Myelosuppression Due to the Use of Azathioprine and COVID Infection and Severe Acute Colitis in a Patient With Ulcerative Colitis: Case Report
AIBD 2023
Female patient, 28 years old, diagnosed with ulcerative colitis 3 years ago, being treated with mesalazine 3.2g/day. She reports worsening of the condition with bloody mucous diarrhea, and azathioprine 150 mg/day was introduced without improvement. After 2 months, he presented Covid with the need for hospitalization in isolation. There was a worsening of the intestinal symptoms compatible with severe acute colitis and she was treated with hydrocortisone and later infliximab, as rescue therapy. The patient evolved with pancytopenia and fever, being treated as febrile neutropenic with the use of meropenem, fluconazole and vancomycin. Bone marrow puncture revealed myelosuppression probably due to the use of azathioprine and Covid infection. There was bone marrow recovery with suspension of azathioprine and use of filgrastim. After 2 weeks of hospitalization in an intensive care unit, the patient evolved with frank enterorrhagia and hemodynamic instability and a total colectomy with end ileostomy was performed in the emergency. Azathioprine is an immunomodulator generally used to maintain disease remission in steroid-dependent patients or for cases in which therapeutic doses of aminosalicytes have failed to control the disease. This class of drugs inhibits cell growth that is related to the inflammation process and the synthesis of nucleic acids. Thus, well-characterized adverse effects may occur, such as opportunistic infections, pancreatitis, hepatotoxicity, myelosuppression and malignancy.
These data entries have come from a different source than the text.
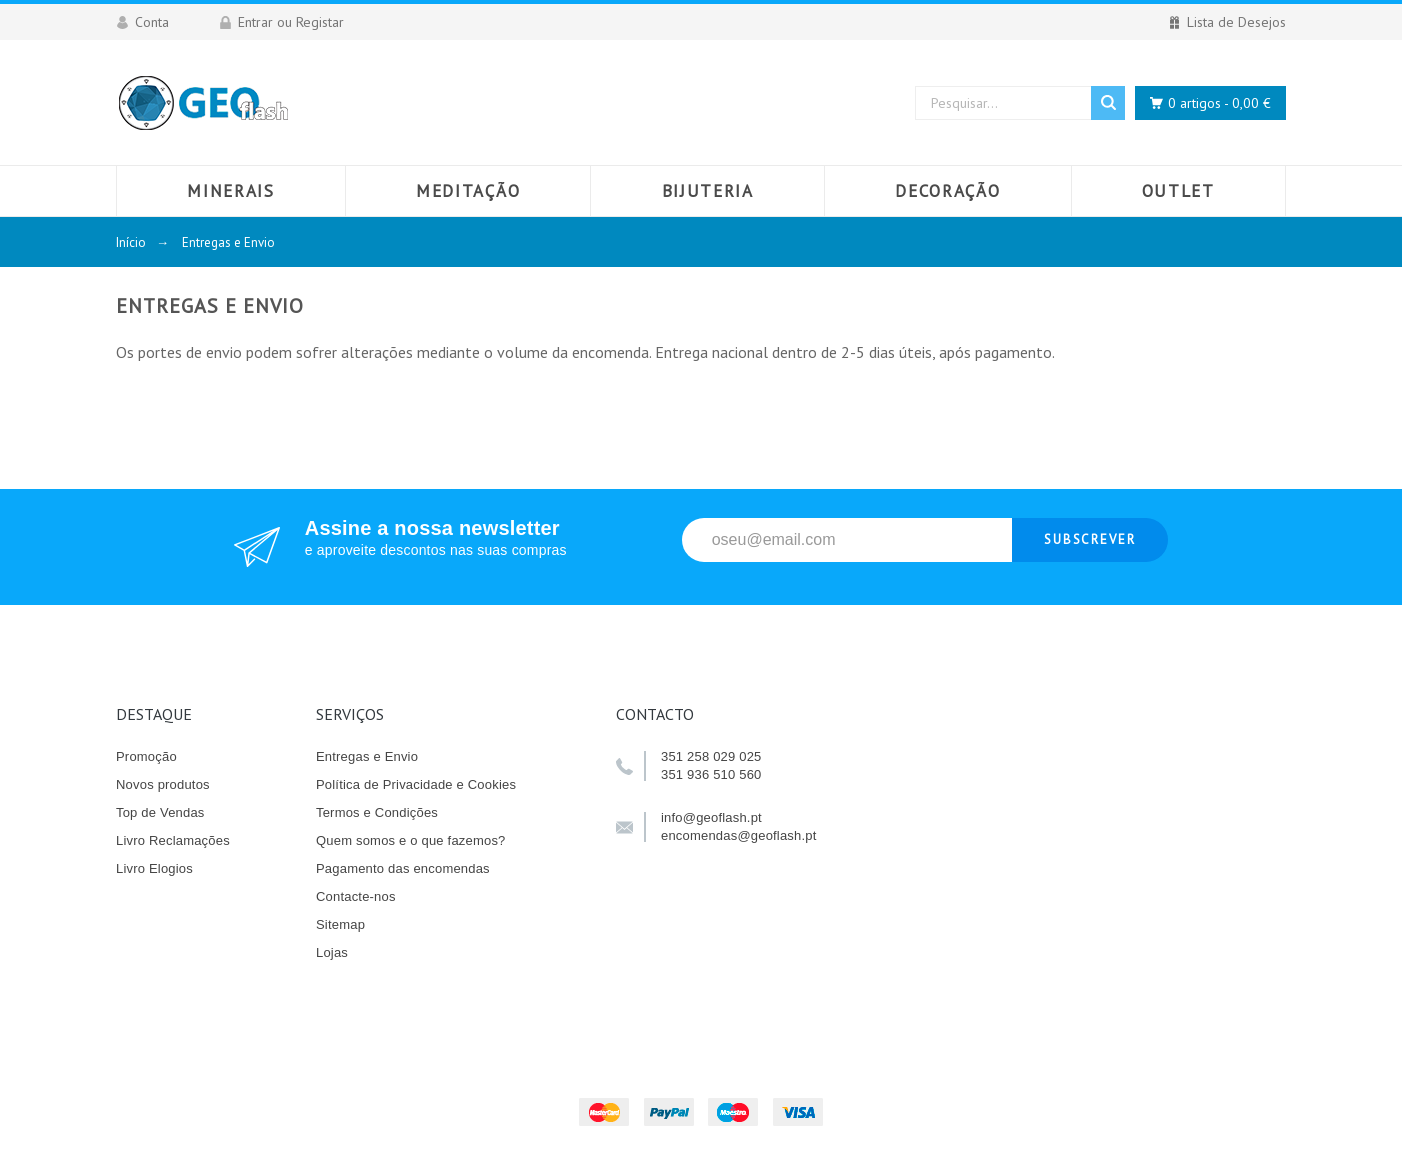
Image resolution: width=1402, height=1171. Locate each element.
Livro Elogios (154, 868)
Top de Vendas (160, 812)
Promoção (146, 756)
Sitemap (340, 924)
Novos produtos (163, 784)
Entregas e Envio (367, 756)
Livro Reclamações (173, 840)
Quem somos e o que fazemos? (411, 840)
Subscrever (1090, 539)
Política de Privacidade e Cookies (416, 784)
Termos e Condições (377, 812)
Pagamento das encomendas (403, 868)
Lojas (332, 952)
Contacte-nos (356, 896)
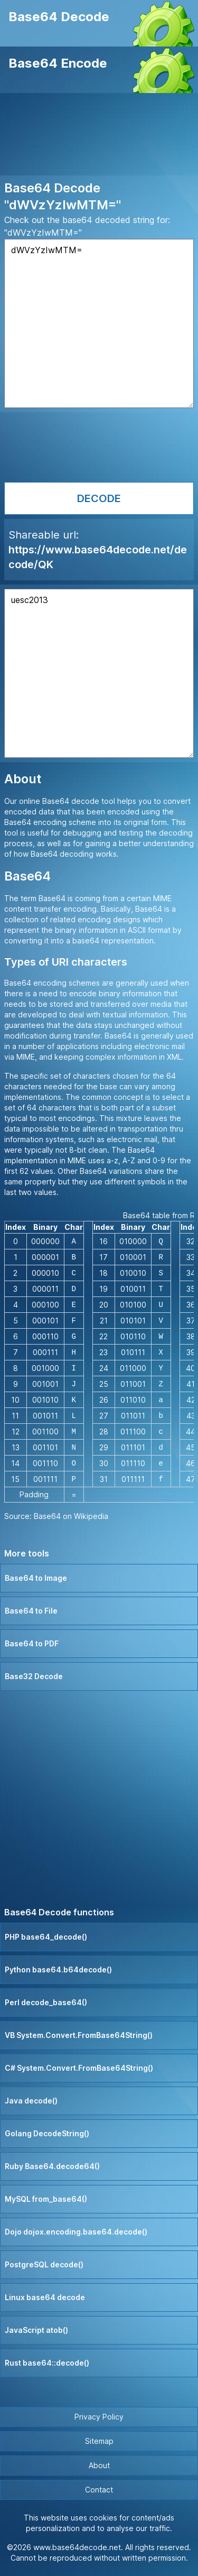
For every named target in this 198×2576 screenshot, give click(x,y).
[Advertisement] (99, 136)
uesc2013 (99, 673)
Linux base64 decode (45, 2297)
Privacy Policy (99, 2416)
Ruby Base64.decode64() (52, 2166)
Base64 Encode (57, 63)
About (99, 2465)
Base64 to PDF (32, 1643)
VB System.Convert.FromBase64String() (79, 2035)
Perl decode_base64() (46, 2002)
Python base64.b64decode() (58, 1969)
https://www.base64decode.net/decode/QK (97, 557)
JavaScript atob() (36, 2329)
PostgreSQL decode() (44, 2264)
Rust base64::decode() (47, 2362)
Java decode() (31, 2100)
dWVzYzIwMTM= (99, 323)
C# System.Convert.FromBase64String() (79, 2067)
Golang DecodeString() (47, 2133)
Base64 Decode (58, 16)
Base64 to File (31, 1610)
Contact (99, 2489)
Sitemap (99, 2440)
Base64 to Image (36, 1577)
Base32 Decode (34, 1676)
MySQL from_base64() (46, 2198)
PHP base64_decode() (46, 1936)
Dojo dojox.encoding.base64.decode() (76, 2231)
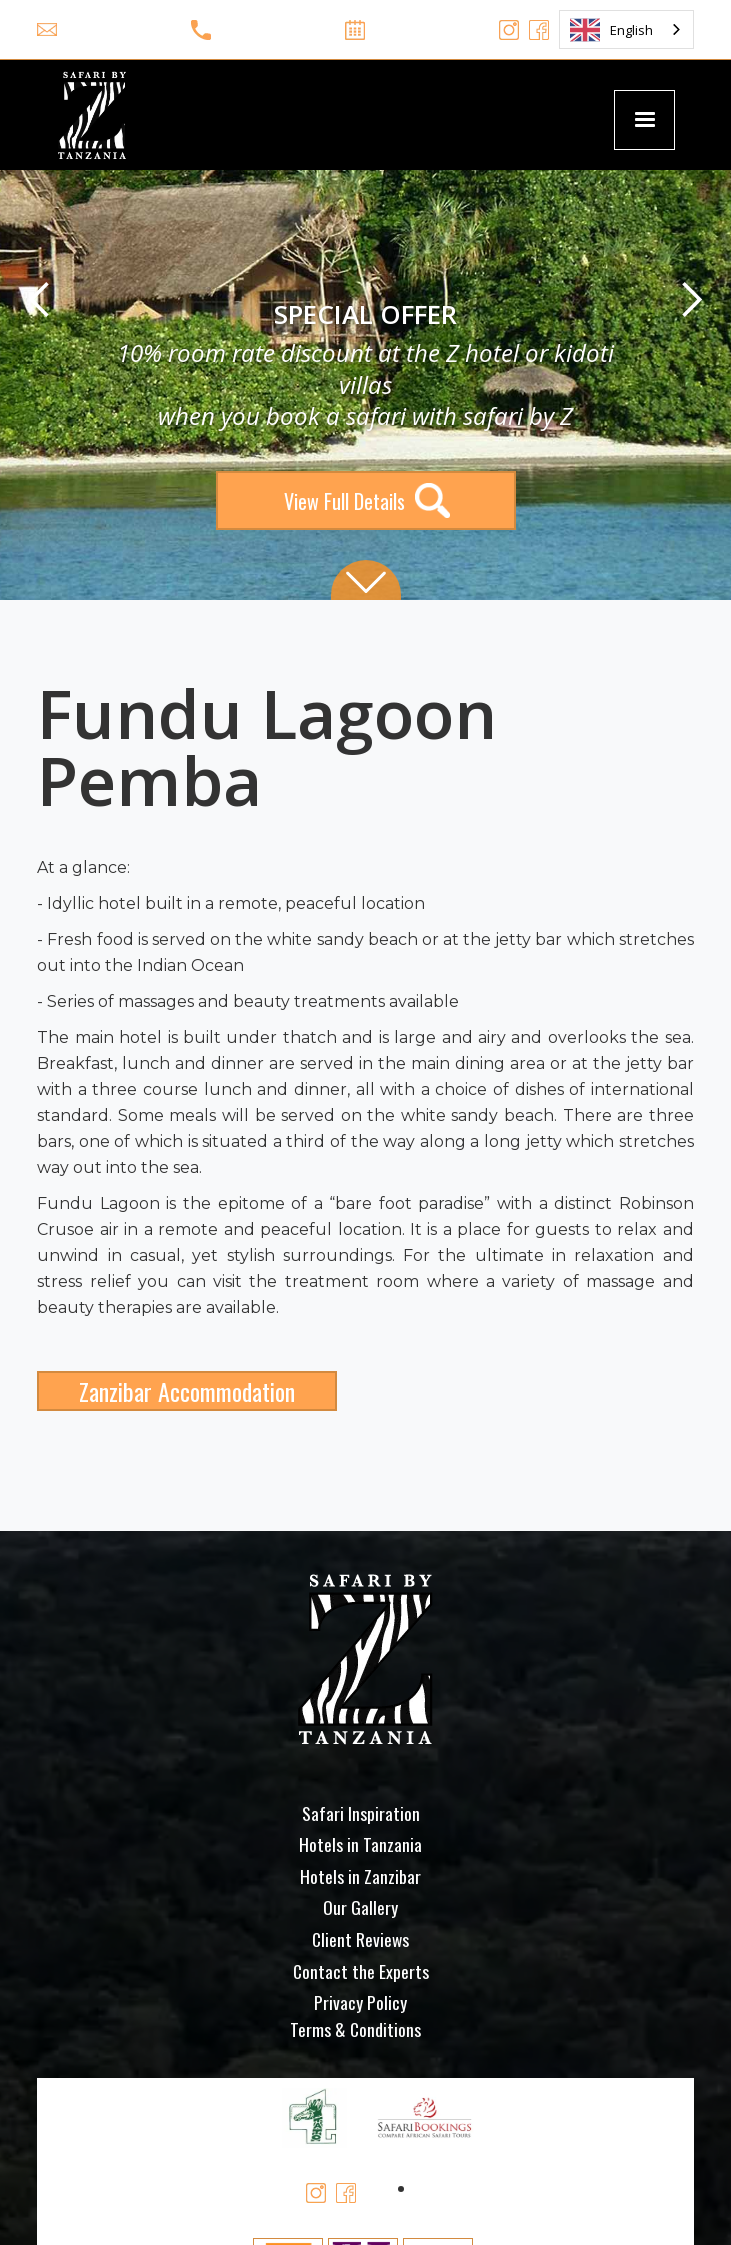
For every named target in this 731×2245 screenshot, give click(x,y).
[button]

With regard to medullary toxicity, its occurrence is greater in the first 8 weeks of its use, occurring in 2 - 7% of patients with IBD treated with azathioprine. The present report draws attention to the myelosuppression that can occur as a serious side effect associated with the use of azathioprine. It is important to monitor patients who start using azathioprine with blood count and biochemical tests for the diagnosis of adverse events. The pharmacological management of ulcerative colitis should be based on the pillars of targeted therapy, on risk predictors, on the clinic presented by the patient, on laboratory and imaging tests. When there is a delay in deciding on top-down therapy, the outcome may be unfavorable, as in the case presented here. It highlights the rare presentation of myelosuppression by azathioprine and questions the role of COVID in the outcome of inflammatory disease and in the synergism of bone marrow inhibition.